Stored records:
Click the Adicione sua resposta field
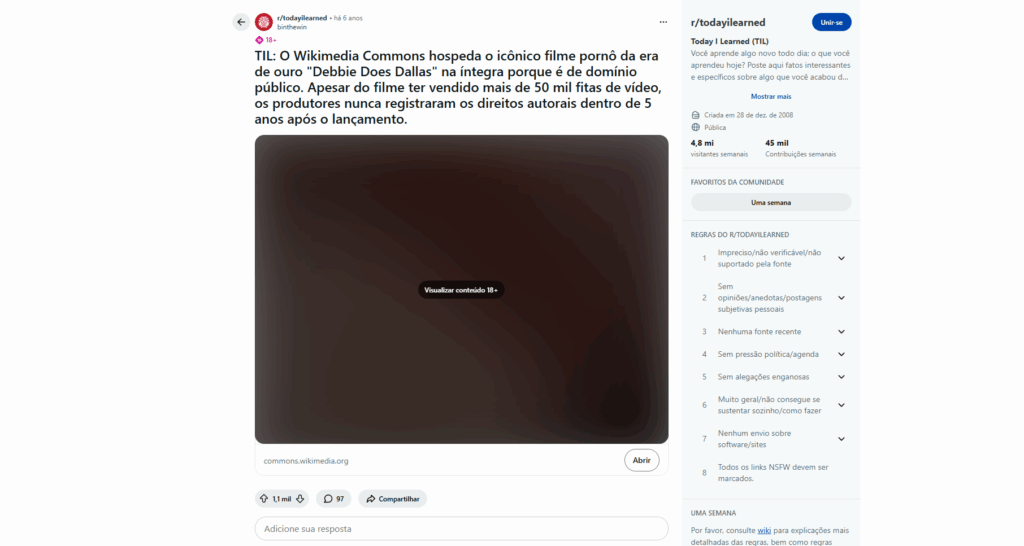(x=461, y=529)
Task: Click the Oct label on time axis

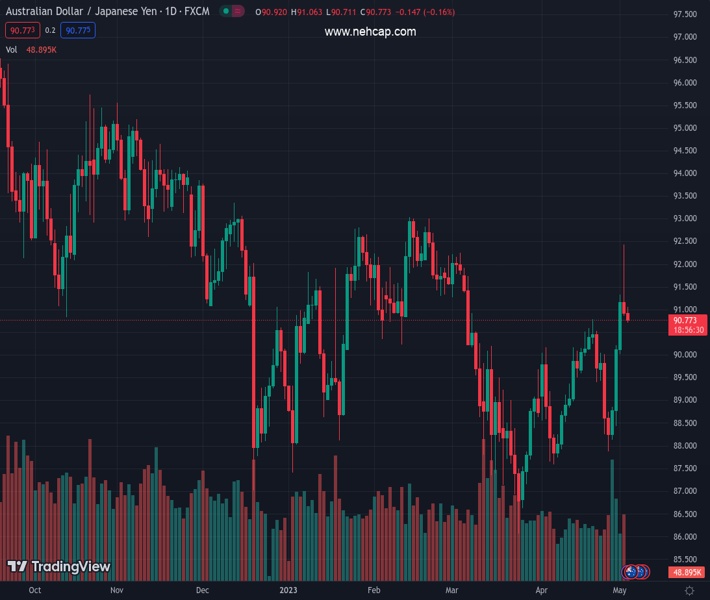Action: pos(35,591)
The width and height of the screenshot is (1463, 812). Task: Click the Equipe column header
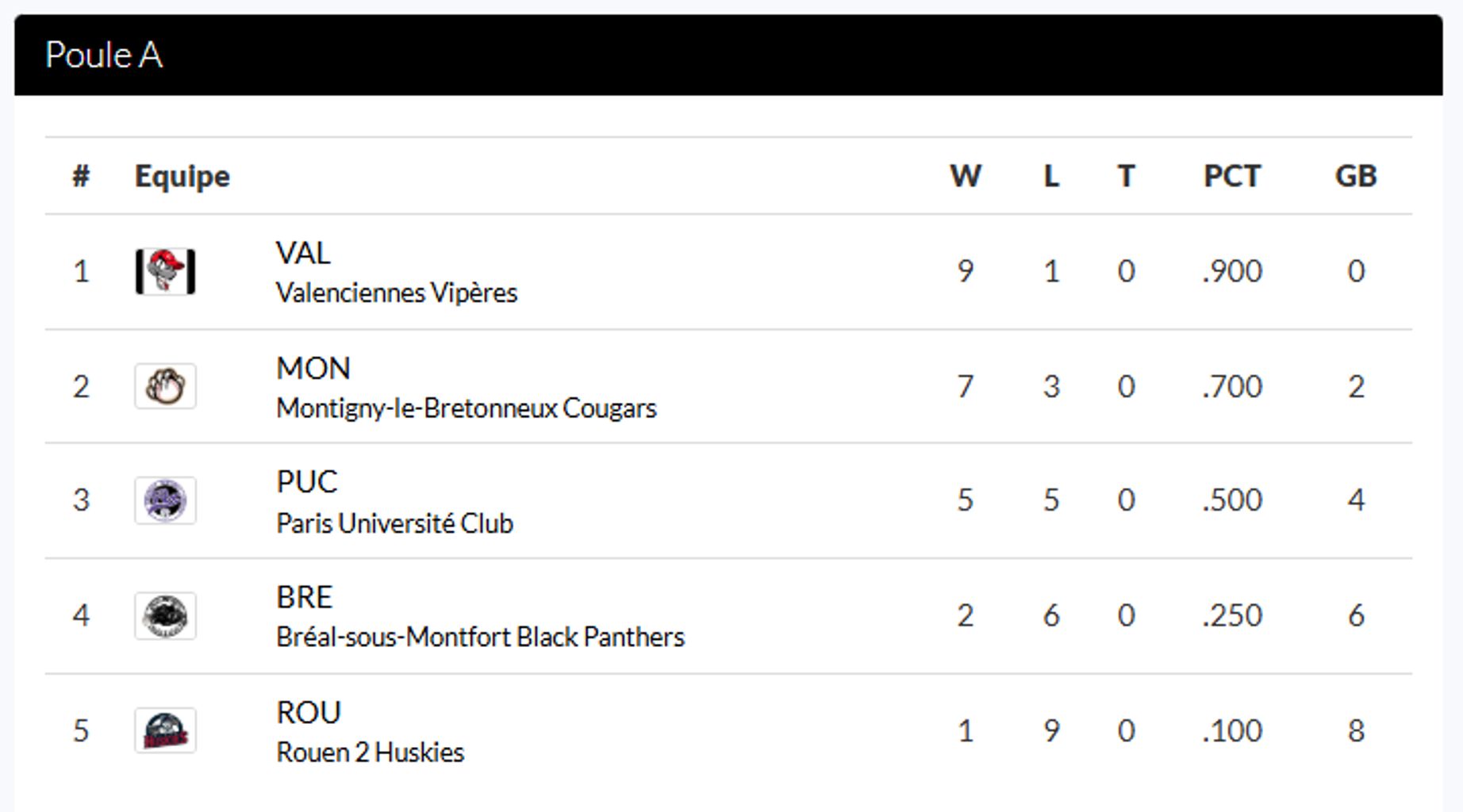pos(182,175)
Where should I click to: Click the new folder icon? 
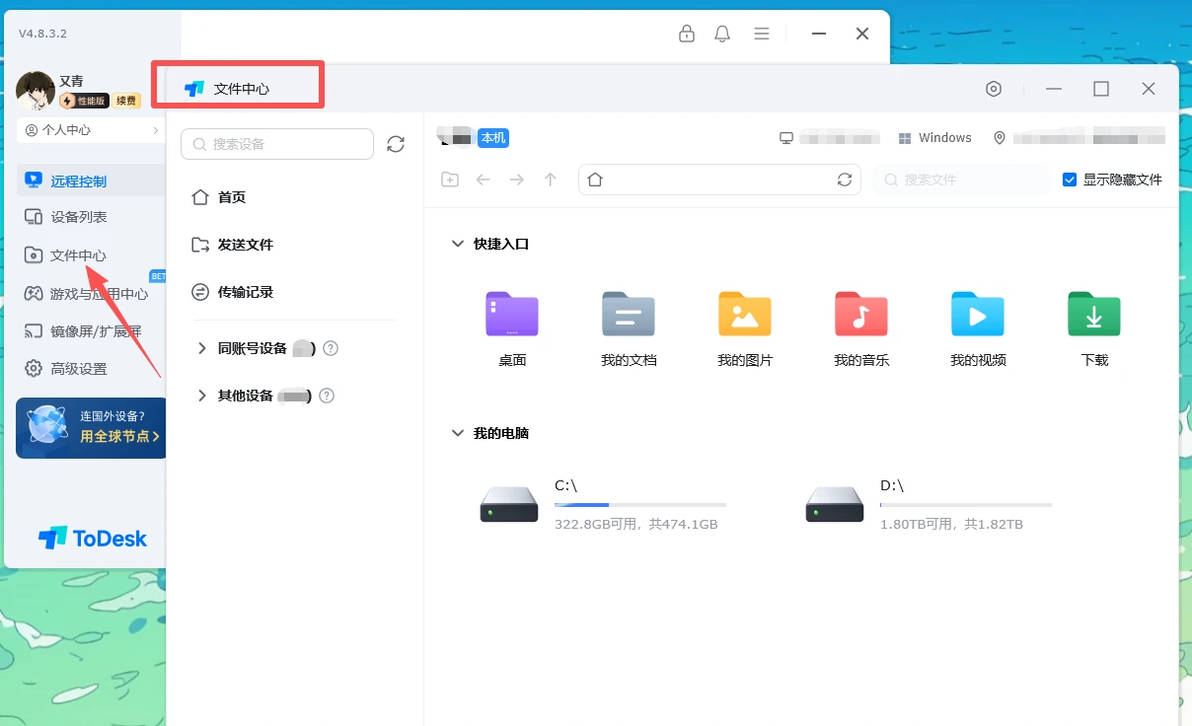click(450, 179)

--- Written problem ---
Write out every row above again, swapping "Task" for "Instruction" and keeping everything else the same. Leave the pictures out.

--- Expected answer ---
Click the Adicione sua resposta field
(x=461, y=529)
Instruction: Click the Oct label on time axis

Action: pos(35,591)
The width and height of the screenshot is (1463, 812). Instruction: Click the Equipe column header
pos(182,175)
Where should I click to: Click the new folder icon? 
click(450, 179)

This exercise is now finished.